DATA UNDER STUDY: Begin

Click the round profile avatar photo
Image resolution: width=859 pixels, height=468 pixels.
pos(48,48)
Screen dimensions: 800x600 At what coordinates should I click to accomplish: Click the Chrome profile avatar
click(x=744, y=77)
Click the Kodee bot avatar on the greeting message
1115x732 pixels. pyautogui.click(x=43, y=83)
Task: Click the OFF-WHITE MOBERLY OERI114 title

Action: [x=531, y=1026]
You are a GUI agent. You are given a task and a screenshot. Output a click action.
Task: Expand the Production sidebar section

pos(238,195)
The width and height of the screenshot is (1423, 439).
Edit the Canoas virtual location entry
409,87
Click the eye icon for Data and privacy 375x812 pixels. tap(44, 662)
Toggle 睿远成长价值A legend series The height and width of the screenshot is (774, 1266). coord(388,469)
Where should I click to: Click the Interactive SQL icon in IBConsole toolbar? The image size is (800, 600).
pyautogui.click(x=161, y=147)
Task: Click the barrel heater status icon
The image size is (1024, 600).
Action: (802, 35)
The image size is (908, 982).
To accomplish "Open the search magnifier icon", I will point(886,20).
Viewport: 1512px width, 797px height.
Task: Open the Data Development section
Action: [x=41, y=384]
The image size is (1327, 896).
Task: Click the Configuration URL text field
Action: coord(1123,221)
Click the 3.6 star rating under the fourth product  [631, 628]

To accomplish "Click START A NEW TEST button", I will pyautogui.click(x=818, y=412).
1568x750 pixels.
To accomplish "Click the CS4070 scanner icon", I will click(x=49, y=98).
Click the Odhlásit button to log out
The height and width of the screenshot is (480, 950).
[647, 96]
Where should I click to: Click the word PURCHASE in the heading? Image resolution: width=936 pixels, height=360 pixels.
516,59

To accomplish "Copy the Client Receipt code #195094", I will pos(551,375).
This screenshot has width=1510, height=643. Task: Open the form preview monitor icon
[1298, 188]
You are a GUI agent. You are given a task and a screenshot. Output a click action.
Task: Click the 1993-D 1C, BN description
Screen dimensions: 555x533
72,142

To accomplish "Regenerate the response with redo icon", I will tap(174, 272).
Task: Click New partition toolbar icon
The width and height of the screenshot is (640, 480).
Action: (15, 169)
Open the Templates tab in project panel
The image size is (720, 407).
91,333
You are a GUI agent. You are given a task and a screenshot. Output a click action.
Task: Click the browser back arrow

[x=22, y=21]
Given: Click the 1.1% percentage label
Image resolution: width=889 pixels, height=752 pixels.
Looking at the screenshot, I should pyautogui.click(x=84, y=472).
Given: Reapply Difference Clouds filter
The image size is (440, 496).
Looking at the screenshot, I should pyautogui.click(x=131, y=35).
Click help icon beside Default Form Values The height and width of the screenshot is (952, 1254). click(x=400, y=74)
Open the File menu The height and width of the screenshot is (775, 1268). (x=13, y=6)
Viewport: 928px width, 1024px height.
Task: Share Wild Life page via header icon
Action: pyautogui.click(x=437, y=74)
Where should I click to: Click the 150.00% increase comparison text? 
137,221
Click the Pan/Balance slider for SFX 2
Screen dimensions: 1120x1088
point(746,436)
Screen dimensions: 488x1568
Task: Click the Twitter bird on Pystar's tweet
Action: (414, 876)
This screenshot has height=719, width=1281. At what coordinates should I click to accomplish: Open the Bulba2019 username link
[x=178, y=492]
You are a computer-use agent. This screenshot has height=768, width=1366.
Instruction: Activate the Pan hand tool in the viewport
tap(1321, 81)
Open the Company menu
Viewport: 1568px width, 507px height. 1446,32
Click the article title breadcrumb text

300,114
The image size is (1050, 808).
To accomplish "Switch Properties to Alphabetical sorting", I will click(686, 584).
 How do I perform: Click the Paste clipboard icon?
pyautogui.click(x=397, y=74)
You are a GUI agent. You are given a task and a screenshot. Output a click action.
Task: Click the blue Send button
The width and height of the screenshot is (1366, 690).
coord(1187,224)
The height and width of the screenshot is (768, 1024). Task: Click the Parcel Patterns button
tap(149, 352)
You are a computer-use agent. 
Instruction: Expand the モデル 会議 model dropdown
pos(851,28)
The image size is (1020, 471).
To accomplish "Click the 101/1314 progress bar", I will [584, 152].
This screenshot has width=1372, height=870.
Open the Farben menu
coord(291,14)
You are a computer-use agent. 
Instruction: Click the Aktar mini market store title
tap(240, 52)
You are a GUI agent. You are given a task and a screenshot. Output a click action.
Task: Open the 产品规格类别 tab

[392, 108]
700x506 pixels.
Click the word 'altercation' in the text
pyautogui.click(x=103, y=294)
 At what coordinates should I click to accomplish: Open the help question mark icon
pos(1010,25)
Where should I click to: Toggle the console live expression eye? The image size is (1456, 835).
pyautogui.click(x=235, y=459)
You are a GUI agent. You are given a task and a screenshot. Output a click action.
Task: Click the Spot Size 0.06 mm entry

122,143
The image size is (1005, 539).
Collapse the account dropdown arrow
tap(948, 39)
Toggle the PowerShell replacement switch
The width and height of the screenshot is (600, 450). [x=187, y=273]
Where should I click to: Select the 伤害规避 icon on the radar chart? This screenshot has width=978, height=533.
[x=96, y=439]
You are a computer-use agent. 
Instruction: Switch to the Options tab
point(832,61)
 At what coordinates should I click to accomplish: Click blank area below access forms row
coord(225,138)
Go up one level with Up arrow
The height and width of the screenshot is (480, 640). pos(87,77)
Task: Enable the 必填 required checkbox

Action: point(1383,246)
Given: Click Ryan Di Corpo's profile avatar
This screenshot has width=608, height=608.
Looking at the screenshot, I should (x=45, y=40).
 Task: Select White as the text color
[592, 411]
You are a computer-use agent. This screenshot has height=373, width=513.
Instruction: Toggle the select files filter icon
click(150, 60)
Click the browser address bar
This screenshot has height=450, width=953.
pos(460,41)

DATA UNDER STUDY: End

Each entry must appear again in the answer exactly as written.

■ THE ANSWER ■
Click the round profile avatar photo
Image resolution: width=859 pixels, height=468 pixels.
pos(48,48)
Screen dimensions: 800x600 At what coordinates should I click to accomplish: Click the Chrome profile avatar
click(x=744, y=77)
Click the Kodee bot avatar on the greeting message
1115x732 pixels. pyautogui.click(x=43, y=83)
Task: Click the OFF-WHITE MOBERLY OERI114 title

Action: [x=531, y=1026]
You are a GUI agent. You are given a task and a screenshot. Output a click action.
Task: Expand the Production sidebar section

pos(238,195)
The width and height of the screenshot is (1423, 439).
Edit the Canoas virtual location entry
409,87
Click the eye icon for Data and privacy 375x812 pixels. tap(44, 662)
Toggle 睿远成长价值A legend series The height and width of the screenshot is (774, 1266). coord(388,469)
Where should I click to: Click the Interactive SQL icon in IBConsole toolbar? The image size is (800, 600).
pyautogui.click(x=161, y=147)
Task: Click the barrel heater status icon
The image size is (1024, 600).
Action: (802, 35)
The image size is (908, 982).
To accomplish "Open the search magnifier icon", I will point(886,20).
Viewport: 1512px width, 797px height.
Task: Open the Data Development section
Action: [x=41, y=384]
The image size is (1327, 896).
Task: Click the Configuration URL text field
Action: coord(1123,221)
Click the 3.6 star rating under the fourth product  [631, 628]

To accomplish "Click START A NEW TEST button", I will pyautogui.click(x=818, y=412).
1568x750 pixels.
To accomplish "Click the CS4070 scanner icon", I will click(x=49, y=98).
Click the Odhlásit button to log out
The height and width of the screenshot is (480, 950).
[647, 96]
Where should I click to: Click the word PURCHASE in the heading? Image resolution: width=936 pixels, height=360 pixels.
516,59

To accomplish "Copy the Client Receipt code #195094", I will pos(551,375).
This screenshot has width=1510, height=643. Task: Open the form preview monitor icon
[1298, 188]
You are a GUI agent. You are given a task and a screenshot. Output a click action.
Task: Click the 1993-D 1C, BN description
Screen dimensions: 555x533
72,142

To accomplish "Regenerate the response with redo icon", I will tap(174, 272).
Task: Click New partition toolbar icon
The width and height of the screenshot is (640, 480).
Action: (15, 169)
Open the Templates tab in project panel
The image size is (720, 407).
91,333
You are a GUI agent. You are given a task and a screenshot. Output a click action.
Task: Click the browser back arrow

[x=22, y=21]
Given: Click the 1.1% percentage label
Image resolution: width=889 pixels, height=752 pixels.
Looking at the screenshot, I should pyautogui.click(x=84, y=472).
Given: Reapply Difference Clouds filter
The image size is (440, 496).
Looking at the screenshot, I should pyautogui.click(x=131, y=35).
Click help icon beside Default Form Values The height and width of the screenshot is (952, 1254). click(x=400, y=74)
Open the File menu The height and width of the screenshot is (775, 1268). (x=13, y=6)
Viewport: 928px width, 1024px height.
Task: Share Wild Life page via header icon
Action: pyautogui.click(x=437, y=74)
Where should I click to: Click the 150.00% increase comparison text? 
137,221
Click the Pan/Balance slider for SFX 2
Screen dimensions: 1120x1088
point(746,436)
Screen dimensions: 488x1568
Task: Click the Twitter bird on Pystar's tweet
Action: (414, 876)
This screenshot has height=719, width=1281. At what coordinates should I click to accomplish: Open the Bulba2019 username link
[x=178, y=492]
You are a computer-use agent. This screenshot has height=768, width=1366.
Instruction: Activate the Pan hand tool in the viewport
tap(1321, 81)
Open the Company menu
Viewport: 1568px width, 507px height. 1446,32
Click the article title breadcrumb text

300,114
The image size is (1050, 808).
To accomplish "Switch Properties to Alphabetical sorting", I will click(686, 584).
 How do I perform: Click the Paste clipboard icon?
pyautogui.click(x=397, y=74)
You are a GUI agent. You are given a task and a screenshot. Output a click action.
Task: Click the blue Send button
The width and height of the screenshot is (1366, 690).
coord(1187,224)
The height and width of the screenshot is (768, 1024). Task: Click the Parcel Patterns button
tap(149, 352)
You are a computer-use agent. 
Instruction: Expand the モデル 会議 model dropdown
pos(851,28)
The image size is (1020, 471).
To accomplish "Click the 101/1314 progress bar", I will [584, 152].
This screenshot has width=1372, height=870.
Open the Farben menu
coord(291,14)
You are a computer-use agent. 
Instruction: Click the Aktar mini market store title
tap(240, 52)
You are a GUI agent. You are given a task and a screenshot. Output a click action.
Task: Open the 产品规格类别 tab

[392, 108]
700x506 pixels.
Click the word 'altercation' in the text
pyautogui.click(x=103, y=294)
 At what coordinates should I click to accomplish: Open the help question mark icon
pos(1010,25)
Where should I click to: Toggle the console live expression eye? The image size is (1456, 835).
pyautogui.click(x=235, y=459)
You are a GUI agent. You are given a task and a screenshot. Output a click action.
Task: Click the Spot Size 0.06 mm entry

122,143
The image size is (1005, 539).
Collapse the account dropdown arrow
tap(948, 39)
Toggle the PowerShell replacement switch
The width and height of the screenshot is (600, 450). [x=187, y=273]
Where should I click to: Select the 伤害规避 icon on the radar chart? This screenshot has width=978, height=533.
[x=96, y=439]
You are a computer-use agent. 
Instruction: Switch to the Options tab
point(832,61)
 At what coordinates should I click to accomplish: Click blank area below access forms row
coord(225,138)
Go up one level with Up arrow
The height and width of the screenshot is (480, 640). pos(87,77)
Task: Enable the 必填 required checkbox

Action: point(1383,246)
Given: Click Ryan Di Corpo's profile avatar
This screenshot has width=608, height=608.
Looking at the screenshot, I should (x=45, y=40).
 Task: Select White as the text color
[592, 411]
You are a computer-use agent. This screenshot has height=373, width=513.
Instruction: Toggle the select files filter icon
click(150, 60)
Click the browser address bar
This screenshot has height=450, width=953.
pos(460,41)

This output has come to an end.